Paint makers Sherwin-Williams and Valspar remain confident their multi-billion pound merger will go ahead in the first quarter of next year despite a request for additional information from US regulators.

Both companies say they expected the request from the US Federal Trade Commission (FTC), which was issued under notification requirements of the Hart-Scott-Rodino Antitrust Improvements Act of 1976 (HSR Act).

That the request was made by the FTC rather than the Department of Justice could suggest a retail aspect to the review.

Sherwin-Williams agreed to buy Valspar in March, a deal which would give them a significant presence across Asia-Pacific and Europe, the Middle East and Africa (EMEA) regions and enhance its competitive profile against rivals such as PPG Industries and AkzoNobel.

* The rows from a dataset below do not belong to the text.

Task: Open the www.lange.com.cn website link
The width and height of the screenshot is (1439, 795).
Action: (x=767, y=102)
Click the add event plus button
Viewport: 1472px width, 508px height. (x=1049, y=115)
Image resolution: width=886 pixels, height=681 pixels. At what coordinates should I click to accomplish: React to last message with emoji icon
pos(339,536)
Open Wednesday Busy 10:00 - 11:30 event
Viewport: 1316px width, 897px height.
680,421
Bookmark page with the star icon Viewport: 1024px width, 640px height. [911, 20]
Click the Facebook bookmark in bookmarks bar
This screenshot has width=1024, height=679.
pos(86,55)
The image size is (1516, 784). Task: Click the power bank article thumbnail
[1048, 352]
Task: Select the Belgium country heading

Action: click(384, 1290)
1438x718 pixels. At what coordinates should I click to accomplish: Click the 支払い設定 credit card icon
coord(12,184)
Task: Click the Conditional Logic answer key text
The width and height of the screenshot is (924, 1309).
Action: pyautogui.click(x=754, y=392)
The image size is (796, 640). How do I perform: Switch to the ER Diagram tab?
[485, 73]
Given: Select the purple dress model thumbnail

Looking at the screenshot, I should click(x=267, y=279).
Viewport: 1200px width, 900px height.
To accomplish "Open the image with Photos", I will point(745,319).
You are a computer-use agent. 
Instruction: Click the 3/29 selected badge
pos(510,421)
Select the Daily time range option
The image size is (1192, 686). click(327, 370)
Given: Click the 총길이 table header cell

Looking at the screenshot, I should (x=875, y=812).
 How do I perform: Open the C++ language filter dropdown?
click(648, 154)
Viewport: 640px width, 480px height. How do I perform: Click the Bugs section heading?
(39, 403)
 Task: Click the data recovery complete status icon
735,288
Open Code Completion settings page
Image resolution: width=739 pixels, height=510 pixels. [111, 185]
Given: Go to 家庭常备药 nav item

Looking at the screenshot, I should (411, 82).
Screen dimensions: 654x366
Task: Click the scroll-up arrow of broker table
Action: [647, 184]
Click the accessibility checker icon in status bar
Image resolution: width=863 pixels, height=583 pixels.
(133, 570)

The impact of the second request from the FTC is to extend the waiting period until 30 days after the companies have substantially complied with the request, unless that period is voluntarily extended by the parties or terminated earlier by the FTC.

Both Sherwin Williams and Valspar say they are cooperating fully with the FTC and expect that ‘no or minimal divestitures’ should be required to complete the transaction.

However, the merger agreement does include a potential price cut if divestitures required to obtain antitrust clearance are above a certain threshold.

The deal also requires antitrust approvals in Australia, Brazil, Canada, China, Ecuador, the European Union, Mexico, Russia and Vietnam.